Según C.H. Robinson, el ATS de CBP ahora cruza los datos de entrada de importación contra bases de datos comerciales, registros financieros, información de proveedores y patrones históricos de forma simultánea. El sistema detecta anomalías estadísticas en clasificación, valuación y origen; identifica importadores con clasificaciones inconsistentes entre entradas o valores declarados por debajo de comparables de mercado; y construye redes de proveedores asociadas a trabajos forzados o rutas de transbordo desde China vía terceros países. La escala no protege: un importador pequeño con un patrón de anomalías consistente puede ser seleccionado con la misma probabilidad que uno grande.

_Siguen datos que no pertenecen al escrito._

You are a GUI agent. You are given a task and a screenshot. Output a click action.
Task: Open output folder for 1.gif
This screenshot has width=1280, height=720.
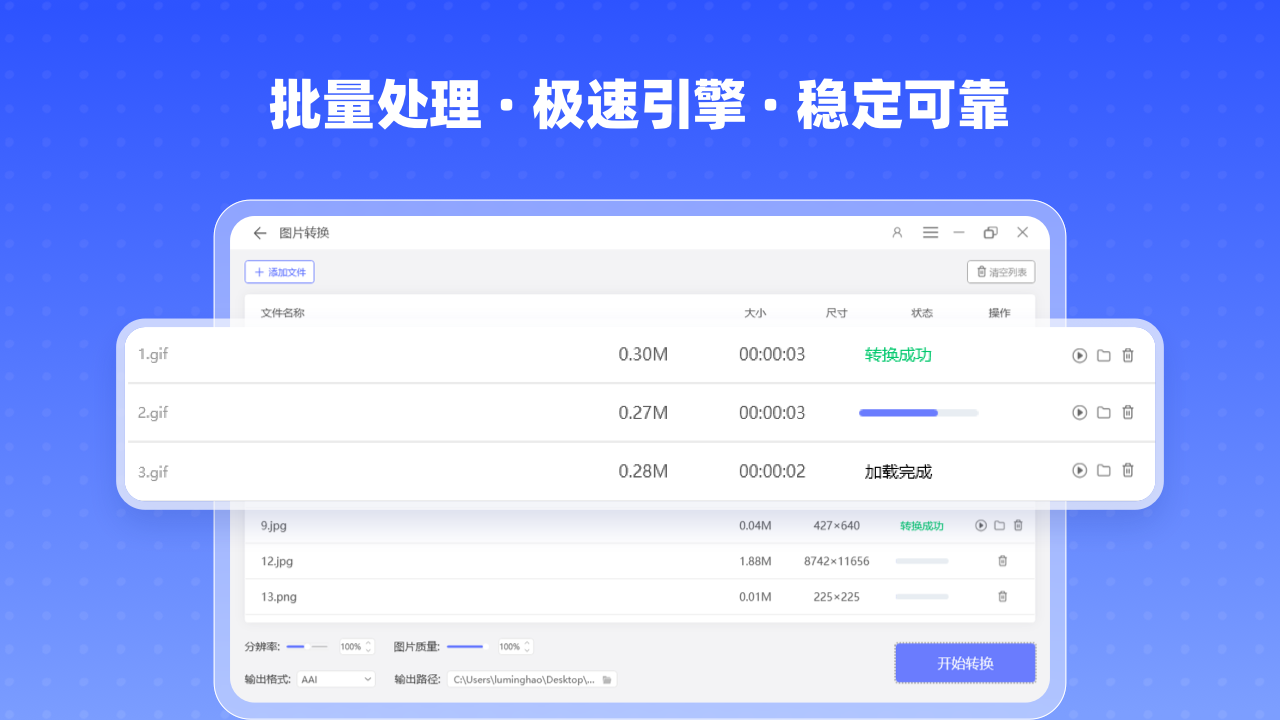tap(1103, 355)
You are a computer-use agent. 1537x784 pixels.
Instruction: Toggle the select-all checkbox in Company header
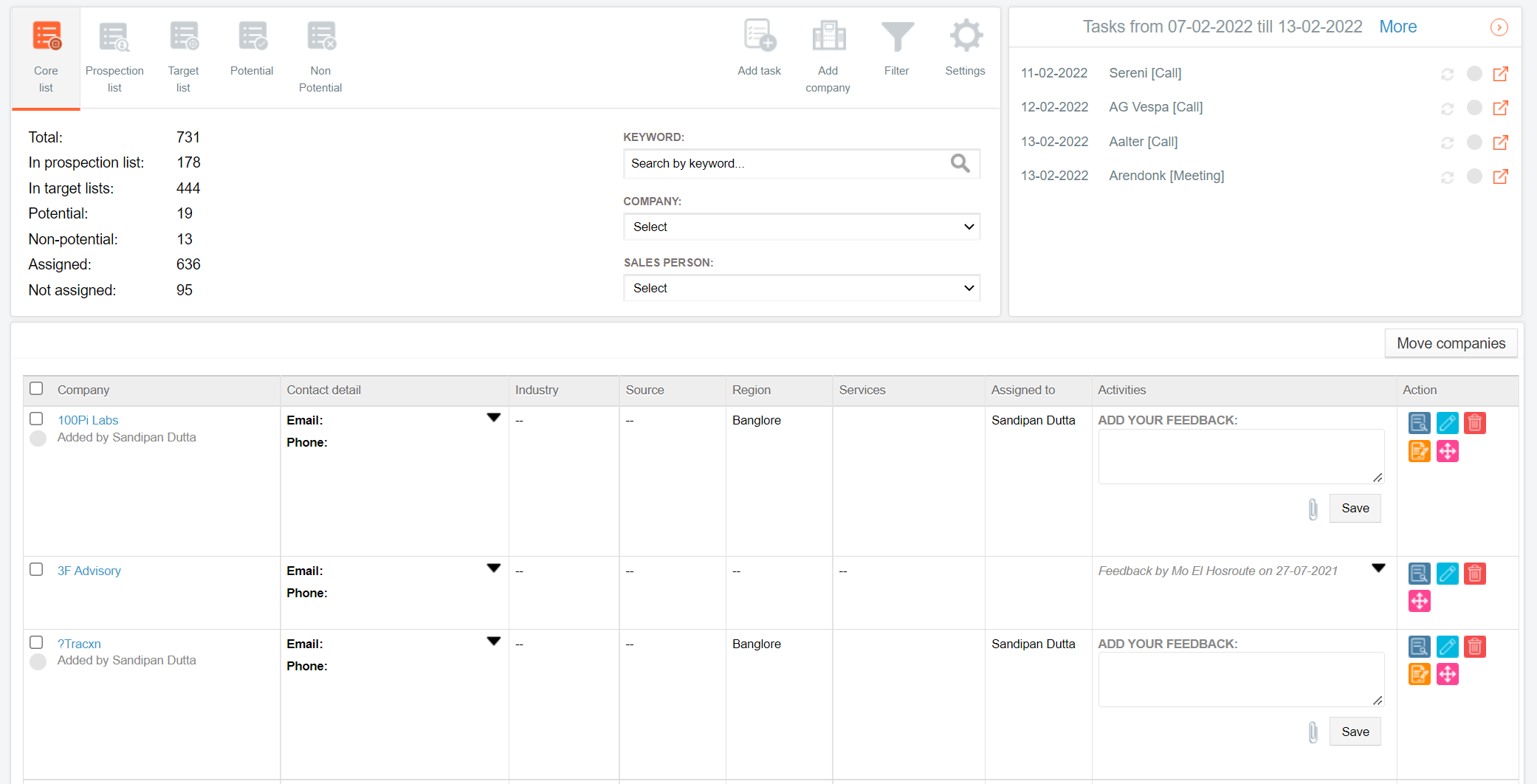tap(36, 389)
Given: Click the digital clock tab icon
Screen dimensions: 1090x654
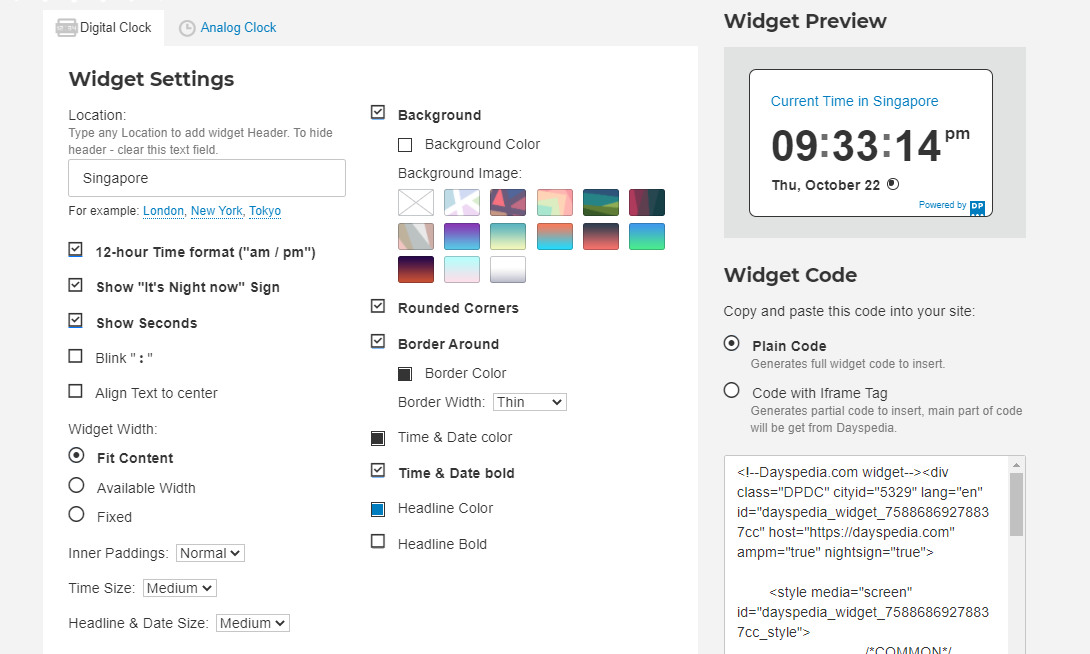Looking at the screenshot, I should pyautogui.click(x=66, y=28).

La firma Carra Globe advierte que el ATS puede auditar entradas de los últimos cuatro a cinco años bajo el estatuto de limitaciones aplicable, lo que significa que una auditoría enfocada (Focused Assessment) abierta en 2026 puede cubrir entradas de 2021 y 2022. La liquidación de $54 millones del Trade Fraud Task Force demostró además que la Ley de Reclamos Falsos (False Claims Act) puede alcanzar conductas de hasta diez años atrás, y que funcionarios corporativos individuales enfrentan cargos penales. Para empresas mexicanas que exportan a Estados Unidos mediante intermediarios o rutas de transbordo, el riesgo ya no depende de la intención sino del patrón de datos que genera su cadena.